* Given text
************

Readers’ views on the Henry Keogh case, the Fringe, the sale of the South-East forest assets, and the old RAH.
BILL ROWLINGS, Civil Liberties Australia: Excellent article on the Keogh case (Henry Keogh’s last, best hope, 27 February 2014).
We wish more media outlets did what you have done, examined the ‘story behind the story’ when it comes to the courts-DPP-police-forensics handling of cases. Well done.
BARNEY MCCUSKER: In a rural newspaper published earlier this month, Premier Jay Weatherill was reported as saying that “his government was able to get a good price for the sale of forward product rotations in the South East”.
I do not believe the figures support this pronouncement from Premier Weatherill.
The South East forestry assets made between $40m – $44m per year for the people of South Australia. The South Australian Auditor General valued these assets in excess of $1b. Despite this, Premier Weatherill and his government sold these assets to overseas interests for $670m, and threw in the plant nursery at Glencoe for free.

************

* Tasks to carry out
[1] Using the readers' letters, say whether each statement is true: (a) Civil Liberties Australia praised an article on the Keogh case; (b) the Auditor General valued the South East forestry assets at under $1b; (c) the plant nursery at Glencoe was sold for an extra fee. Answer yes or no for each and quote the words that decide it.
[2] Set down word for word everything in the readers' letters from "Readers’ views on" down to "27 February 2014).".
The lines that come next have no connection to the readers' letters.

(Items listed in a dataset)
************

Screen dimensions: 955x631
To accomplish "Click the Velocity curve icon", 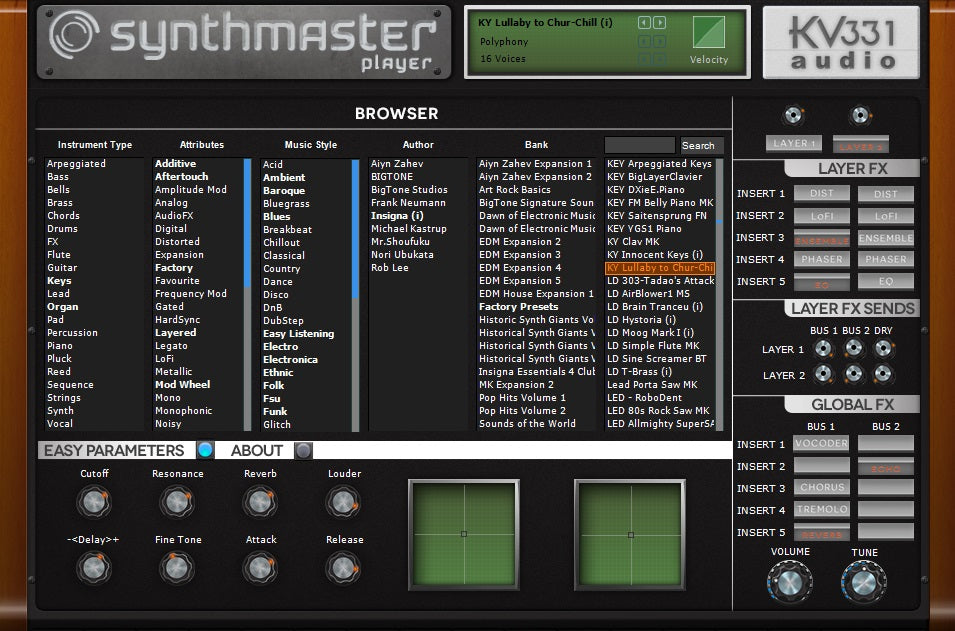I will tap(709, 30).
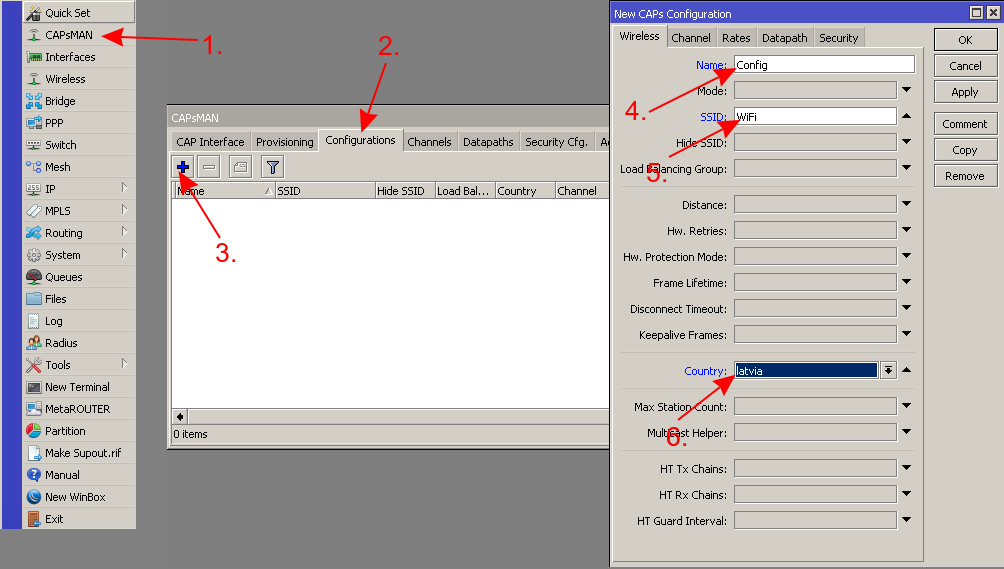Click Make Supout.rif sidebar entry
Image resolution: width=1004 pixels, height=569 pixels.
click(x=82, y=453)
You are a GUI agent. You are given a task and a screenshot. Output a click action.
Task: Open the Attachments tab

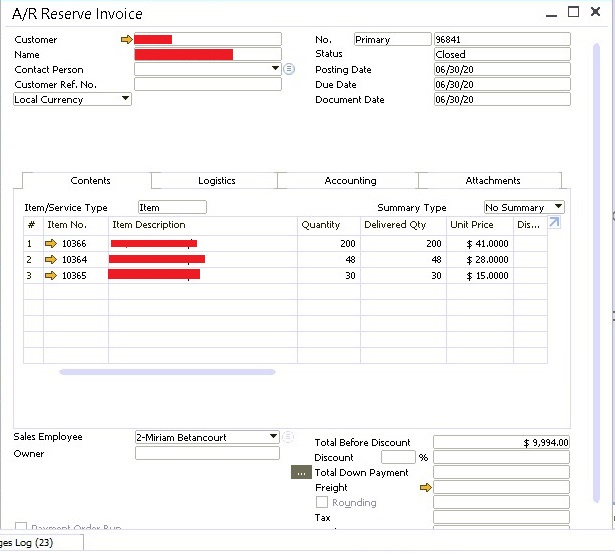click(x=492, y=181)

************

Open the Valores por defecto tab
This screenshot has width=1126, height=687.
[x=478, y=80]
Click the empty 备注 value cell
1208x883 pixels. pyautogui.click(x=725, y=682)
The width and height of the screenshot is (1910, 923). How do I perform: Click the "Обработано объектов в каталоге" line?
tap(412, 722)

************

* Answers to the exercises
[1]
(a) Yes: "Excellent article on the Keogh case"
(b) No: "valued these assets in excess of $1b"
(c) No: "threw in the plant nursery at Glencoe for free"

[2]
Readers’ views on the Henry Keogh case, the Fringe, the sale of the South-East forest assets, and the old RAH.
BILL ROWLINGS, Civil Liberties Australia: Excellent article on the Keogh case (Henry Keogh’s last, best hope, 27 February 2014).